AI-Powered Business Intelligence Solutions
AI/ML API BigQuery GCP Unstructured Data

Summary

During my time working with Google Cloud Platform (GCP), I led and contributed to a series of projects focused on building AI-based solutions tailored to specific business needs. By leveraging tools like Google AutoML, Vision AI (Product Search), and Cloud Natural Language API, I helped organizations unlock hidden value from their data, automate complex workflows, and make smarter decisions through enhanced analytics capabilities.

Context & Challenge 🧩

Many companies hold vast amounts of underused unstructured data—images, reviews, product catalogs—due to the complexity of processing it. The challenge is to build scalable, maintainable solutions to:

  • Classify feedback and extract sentiment.
  • Analyze product images to enhance searchability.
  • Make insights accessible to non-technical users.
  • These solutions had to be reliable, cost-effective, and adaptable across industries and data types.

    My Role & Contributions 🧑‍💻

    The work centered around designing and implementing AI solutions built entirely on Google Cloud's native services, ensuring scalability, maintainability, and performance.

    • Google AutoML -> Used to train custom ML models for tasks like ticket classification and churn prediction—enabling fast, code-free experimentation tailored to each client’s needs.
    • Vision AI – Product Search -> Enabled image-based product recognition by finding visually similar items from photos.

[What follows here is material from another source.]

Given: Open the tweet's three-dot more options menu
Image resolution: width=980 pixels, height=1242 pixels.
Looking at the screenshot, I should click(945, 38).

Optimized for real-world variability (e.g., lighting, backgrounds), it significantly improved search accuracy and user experience, especially in retail.
    • Cloud Natural Language API -> Performed sentiment analysis and entity extraction from unstructured text (e.g., reviews, support tickets), providing real-time insights into customer satisfaction and recurring issues.

    Data Platform Architecture

    These solutions were integrated into production environments with automated pipelines and orchestrated workflows to ensure reliability and ease of use.

    Outcomes & Learnings 🚀

    These projects delivered tangible value by bridging cutting-edge AI capabilities with practical business needs.

  • Automated manual data tasks, cutting time-to-insight and reducing overhead.
  • Turned complex, unstructured data into actionable strategies.
  • Showcased how AI/ML can solve real-world problems at scale.
  • Balanced innovation with performance, cost, and maintainability.
  • They reinforced the power of thoughtful, strategic AI to unlock new opportunities.